Hypertrophy Training Foundations
Building muscle is not an easy feat. Many presume you just go to the gym, lift some weights, eat more protein and the process looks after itself. The reality is that there are a lot more pieces to the puzzle than that.
I’ve seen a lot of people go to the gym and look the same year after year, despite consistently training 3-4 times a week. Just like strength training, there are also rules for Hypertrophy that must be stuck to if you want to grow. Here are your top 5 foundations for muscle development.
1. Intention
“If you can’t contract the muscle without a weight in hand, what use will adding load do?” This is something that many a bodybuilding coach have preached to me throughout my career. If you want a muscle to grow, you need to be able to contract it first. If you do not have the ability to contract a muscle, adding substantial loads to a movement is likely to develop the wrong muscle group and lead to structural imbalances.
Ever notice guys who have big traps, rounded shoulders but small chest’s in comparison to the rest of their body? Due to lack of patience and technique, they are lifting heavy weights by any means possible. The growth in their shoulders and traps is actually the bodies way of protecting itself because of a lack of stability in other areas. This lack of stability means the chest can’t properly function as it should.
To properly develop a muscle, you need to be able to contract it extremely hard without any weight. Once you can do this, find an exercise where you can replicate this contraction and start with light weights in a 10-12 rep range. Build this base and the muscle will grow.
2. Differentiate purposes
In theory, there are two types of mechanisms for hypertrophy. These are; Myofibrullar and Sarcoplasmic. Myofibrullar means the muscle becoming denser through the growth of new fibres whereas Sarcoplasmic is when the muscle swells due to a high volume of blood engorging the area. The two are very different mechanisms.
Myofibrullar is weight dependant. This means that to increase the development of new fibres, you need a novel mechanical stimulus to impact the muscle. I.e. more weight on the bar. Big compound movements, lower reps (4-8) and progressive overload are all great tools to use for this process.
Sarcoplasmic on the other hand is not dependant on weight. This method of hypertrophy is highly reliant on point 1 and requires you to be able to direct blood flow to a specific area. If you cannot contract a muscle, this process will be very difficult. Dumbbells and cables tend to be more efficient utensils for pump work.
Going as heavy as possible for 10 reps on bench press is neither one nor the other. There’s nothing wrong with doing high rep compound movements, but your technique must be impeccable before hand. You need to earn the right to do this. I would keep compound movements to lower reps and slower tempos and dumbbell/cable work to high reps with total intention being on feeling the muscle.
3. Personalise
Foundation principles are great for knowing where you stand with training. However foundation movements can be challenged. The degree at which a muscle responds to an exercise is purely unique to the individual. Some will get a big legs from squatting, some won’t. This isn’t something that needs to be debated, it’s just biomechanics. You can initially play around with your main exercise selection, just be sensible in what you choose.

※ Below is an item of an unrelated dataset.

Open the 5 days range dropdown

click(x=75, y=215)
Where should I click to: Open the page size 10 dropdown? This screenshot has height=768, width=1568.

Always look to work the full range of motion and go for as big of a compound movement as possible. So for example, substituting Leg Extensions in for Back Squats wouldn’t be wise as the stimulus is very different. However going for a Safety Bar Box Squat instead would be. It’s the same movement but altered slightly to accommodate for the individual.
4. Tempo is key
There’s a lot of onus on the rep ranges for hypertrophy. Theoretically speaking, 8-12 reps is ideally for muscle growth. This is true, but neglects a time under tension, an extremely important component to hypertrophy.
If you want to stimulate your muscle to grow, you need to keep the muscle under tension for anywhere between 40-70 seconds. If you utilise a tempo of 4 seconds down, 1 second up, this means that the minimum amount of reps required is 8. However, you can get the same effect by using a 6 second eccentric and dropping to 6 reps. The reduction in reps means you can use more weight, but the time under tension (TUT) remains above 40 seconds.

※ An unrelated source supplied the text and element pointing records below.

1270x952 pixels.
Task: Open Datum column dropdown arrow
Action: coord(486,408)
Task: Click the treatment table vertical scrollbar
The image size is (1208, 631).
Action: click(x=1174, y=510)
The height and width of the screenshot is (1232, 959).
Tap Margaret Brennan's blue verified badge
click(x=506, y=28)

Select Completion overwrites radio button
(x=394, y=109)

It’s common to see people just drop the weight down with little control. This reduces the time under tension regardless of what the rep range is. If you want your muscles to grow, learn how to move weights carefully and slowly. Tempo work not only builds muscle, it improves co-ordination as well. The more co-ordinated you are in a movement, the stronger you can make the movement.
5. Eat in a Surplus
You must eat to grow. This will never change. This doesn’t mean pizza, burgers and ice cream, it means lean protein, rice and oats. I’ve heard many a gym goer say “I eat a lot but can’t gain size”. This actually means is that they have a few big meals and presume they’re in a calorific surplus. What they need to do is figure out exactly how many calories they need to eat and then stick to this eating plan for a significant amount of time.
You couldn’t build an extension on your house without more bricks. More food is providing you with the energy you need to solidify your hard work in the gym. It doesn’t matter how hard you train, if you don’t eat and rest, you don’t grow. Simple as that.